I Chromebook all’apparenza sembrano dei semplici notebook, tant’è che al momento è possibile scegliere tra due modelli, un Samsung o un Acer. Ma allora, in cosa si differenziano da un semplice notebook? La novità introdotta da Google è il sistema operativo; non troverete, dunque, il classico Microsoft Windows ad amministrare le vostre peripezie informatiche, ma un sistema sviluppato da Google appositamente per questi notebook, in grado di avviarsi entro 10 secondi e proiettarvi direttamente nel web. Infatti, al termine del caricamento del sistema, potrete sfruttare il browser Google Chrome per surfare su internet in modo sicuro e veloce, a patto di possedere una connessione ad internet decente. I Chromebook potranno essere acquistati in due diverse configurazioni: solo con wifi o anche con connessione 3G. La tastiera è stata pensata e realizzata in modo che possa essere pienamente sfruttata con il browser, ma la novità più sorprendente è che non avrete un disco fisso dove salvare i dati.

Quindi una questione che potrebbe balzare alla testa è la seguente: dove salvo i miei documenti e come li recupero? Quando acquisterete i Chromebook automaticamente dovrete aprire un account che vi consentirà di salvare ogni cosa sul cloud di Google: in parole povere una porzione di memoria residente sui server di Google dedicata a voi stessi, un po’ come accade già da tempo per le mail.
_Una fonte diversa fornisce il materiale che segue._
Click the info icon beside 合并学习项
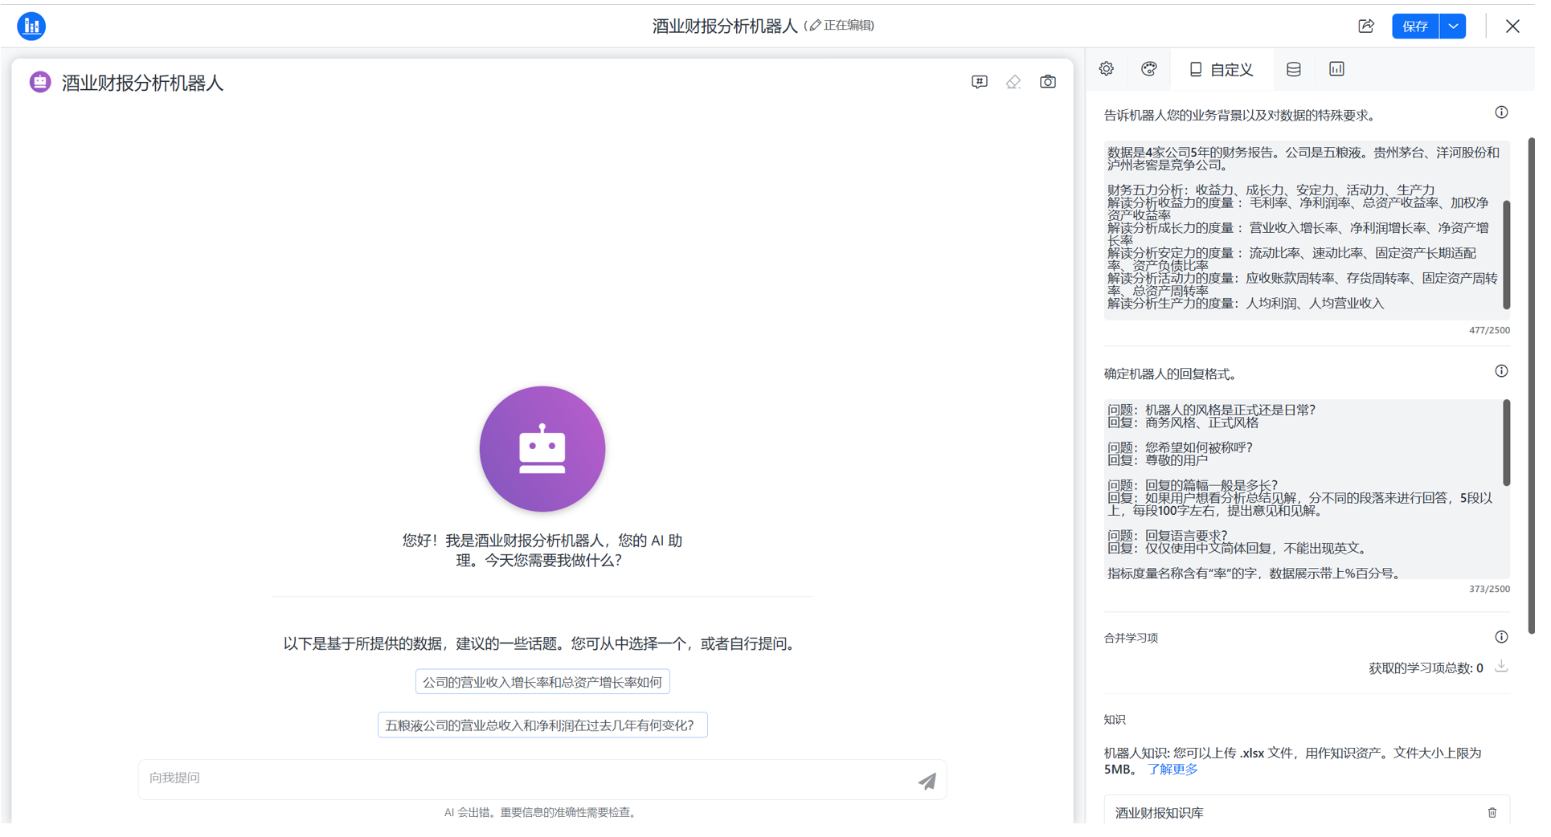[x=1501, y=636]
Potrete quindi recuperare i vostri documenti da più computer, ovunque voi siate. Tuttavia ciò porta ad un bel problema, soprattutto in Italia: abbiamo una connettività sufficiente affinché sia possibile reperire agevolmente ed in ogni momento i nostri dati? La novità introdotta da Google implica, difatti, un non-banale aspetto: possedere una connessione, che sia wifi o 3G, abbastanza veloce da permetterci di lavorare tranquillamente sui nostri documenti, senza aspettare un lungo lasso di tempo, sicuramente responsabile di futuri attacchi di isteria verso i Chromebook. Ciò mi porta subito a pensare che in Italia magari ancora non siamo pronti per fare questo salto “virtuale”, da locale a remoto. Siamo uno dei paesi in Europa con la peggiore connettività verso internet, che sia con cavo o mobile. Pertanto, secondo il mio modesto parere, al momento sarà impossibile sfruttare pienamente la novità introdotta da Google; dovremo aspettare ancora qualche anno, quando l’Italia riprenderà, se mai sarà capace di farlo, il passo con il resto dei paesi europei. Per chi intanto volesse acquistarlo, curioso di questi particolari notebook, può prenotarne uno attraverso il sito ufficiale per poi comprarlo definitivamente il 15 giugno.

Per concludere vi lascio i riferimenti ed un simpatico video prodotto da Google per la presentazione dei Chromebook.

Sito web: http://www.google.it/chromebook/
Modelli: http://www.google.it/chromebook/#chromebooks

Introducing the Chromebook: 

(FF)

3 pensieri su “Chromebook: verso una nuova tendenza?

  1. Giovanni

    altro che alla “vecchia” il cloud computing è il futuro. Tra 5-6 anni non avremo nemmeno un programma installato sul pc… i programmi gireranno sui server compresi i giochi. Molti toolkit di programmazione già hanno introdotto alcune cose😉

  2. Pietro Deligia

    Quoto Giovanni e raddoppio, me lo compro subito, anche perchè la 3 lo offrirà a 15 euro al mese con sim da 3 giga al mese inclusa!!!
    Il cloud è la via di un futuro che sta per diventare presente

  3. FF

    L’espressione “vecchia maniera” naturalmente era riferito allo stile dei dispositivi, con tanto di tastiera e trackpad, mentre i più diffisu iPad, Samsung, etc. sono touchscreen.
    Senza dubbio il cloud sarà il futuro e già da un po’ di tempo ci si sta muovendo per far sì che ciò diventi una realtà (basta vedere Amazon Web Services, Akamai, Windows Azure…). Quello su cui rimango un po’ sconcertato è però la situazione di connettività presente in Italia. Con un upload di 512Kbps (o al max 1Mbps), la vedo dura lavorare in tranquillità totalmente online. Dovremmo quanto meno disporre di connessioni simmetriche, come la VDSL.